> **DIRECTION**:
Echo the lines starting at the one containing "Task: Click the 'indicates" and ending at the one containing "point(28,404)", leaving out the pictures.

> **RECORDS PROVIDED**:
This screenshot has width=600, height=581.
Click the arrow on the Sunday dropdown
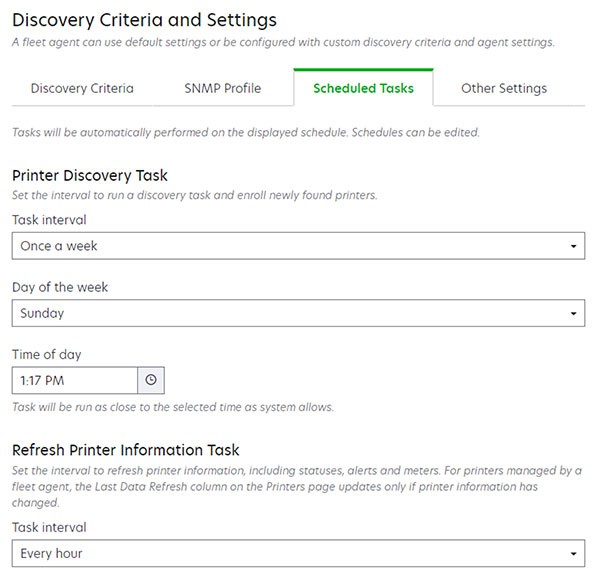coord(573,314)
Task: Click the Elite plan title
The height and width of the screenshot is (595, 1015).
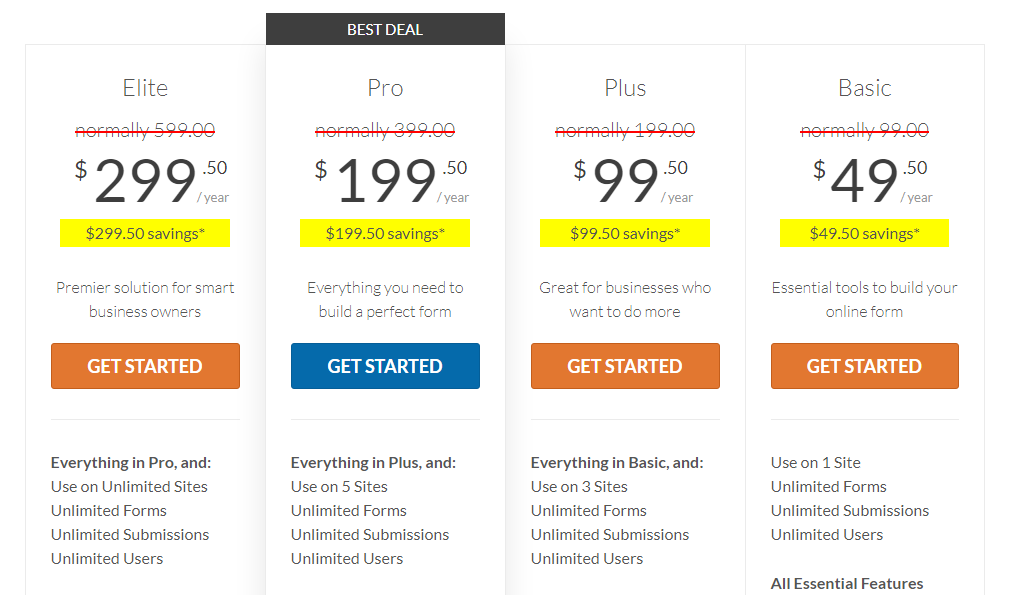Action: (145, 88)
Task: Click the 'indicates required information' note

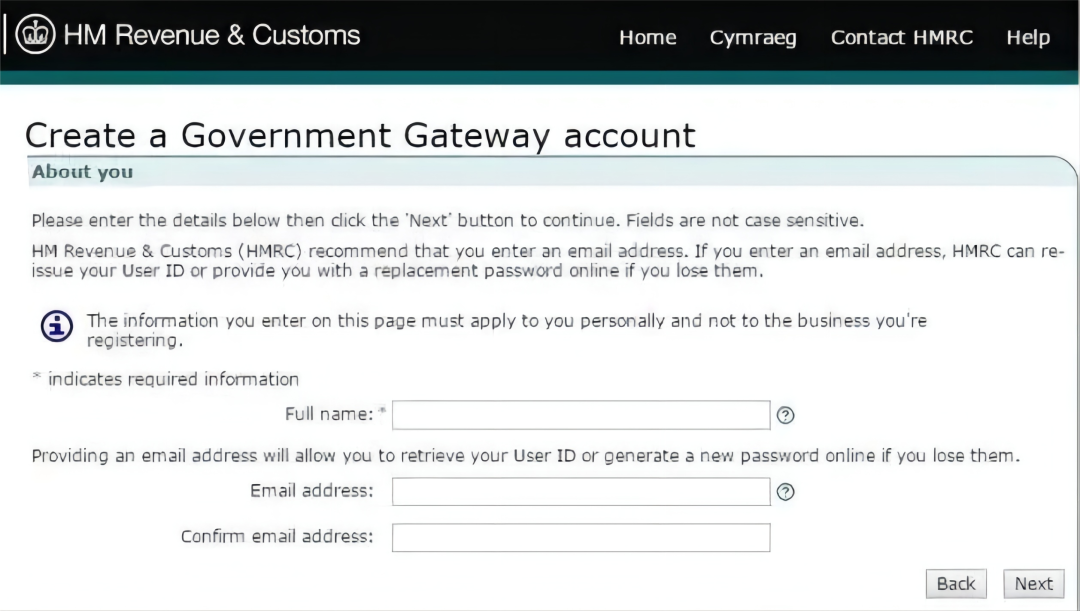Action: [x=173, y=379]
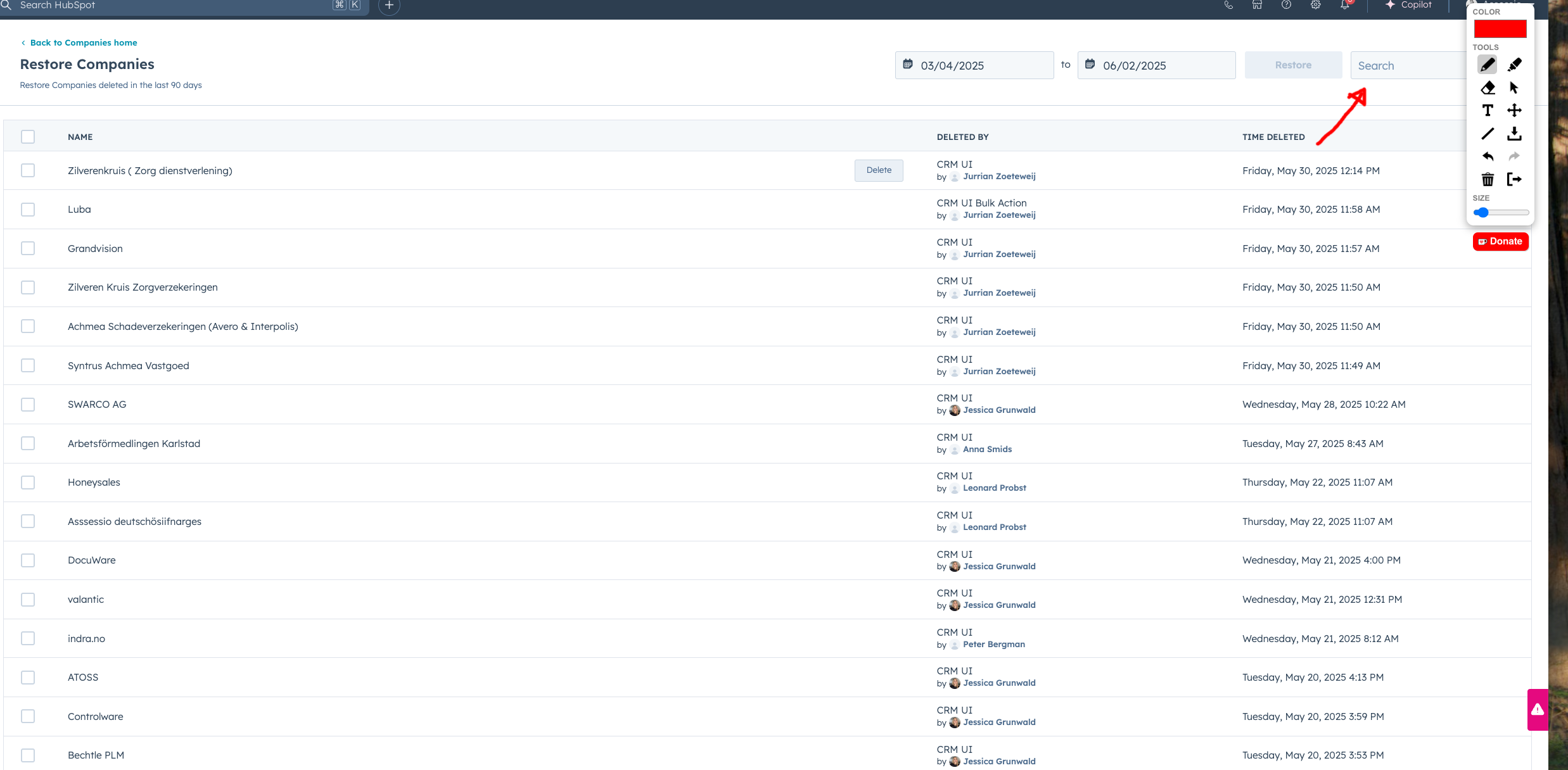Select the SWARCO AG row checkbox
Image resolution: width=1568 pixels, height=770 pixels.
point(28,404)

* * *

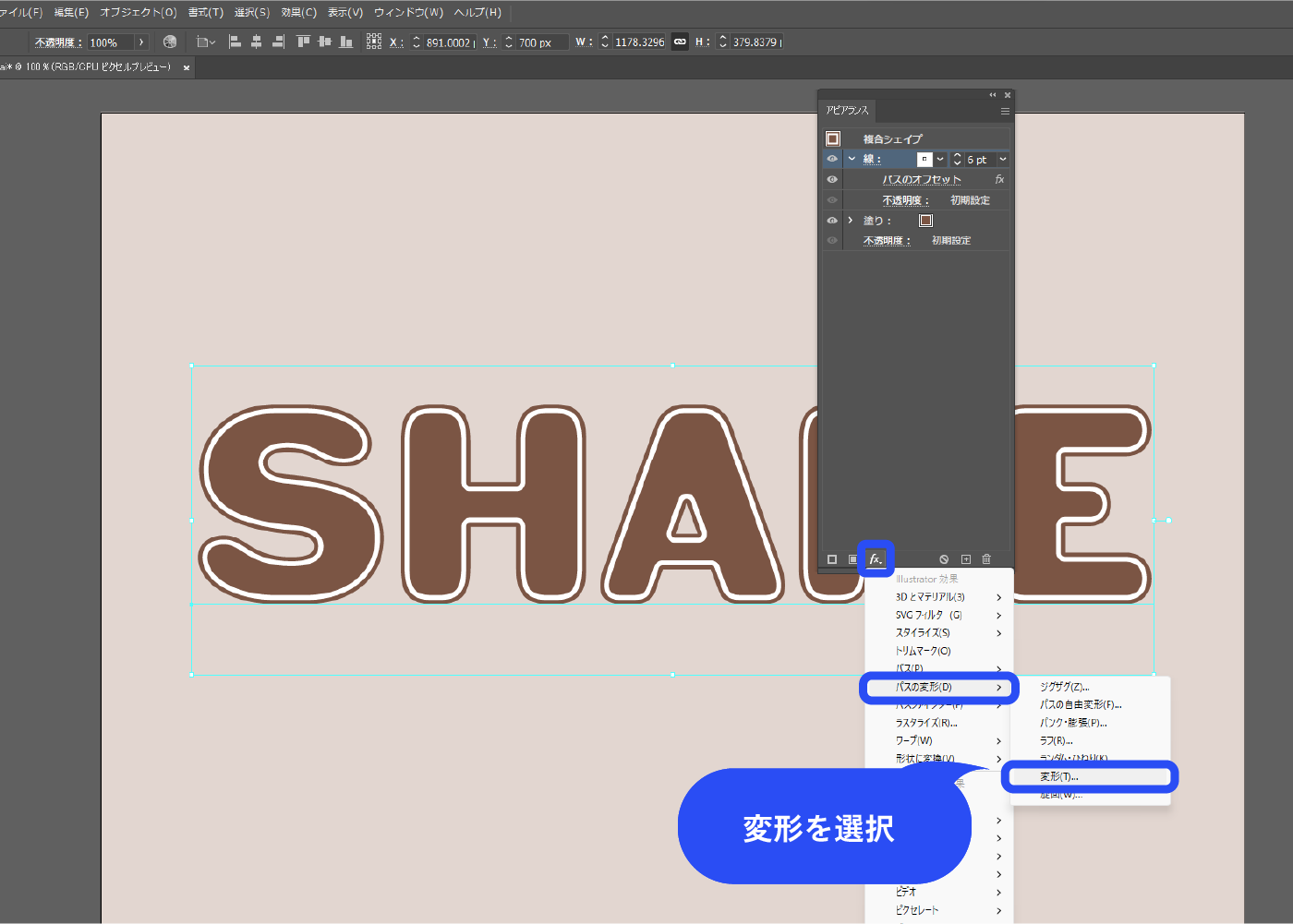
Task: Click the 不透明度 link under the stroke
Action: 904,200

> **TASK RESPONSE**:
Task: Click the 'indicates required information' note

Action: [x=173, y=379]
Select the SWARCO AG row checkbox
Image resolution: width=1568 pixels, height=770 pixels.
point(28,404)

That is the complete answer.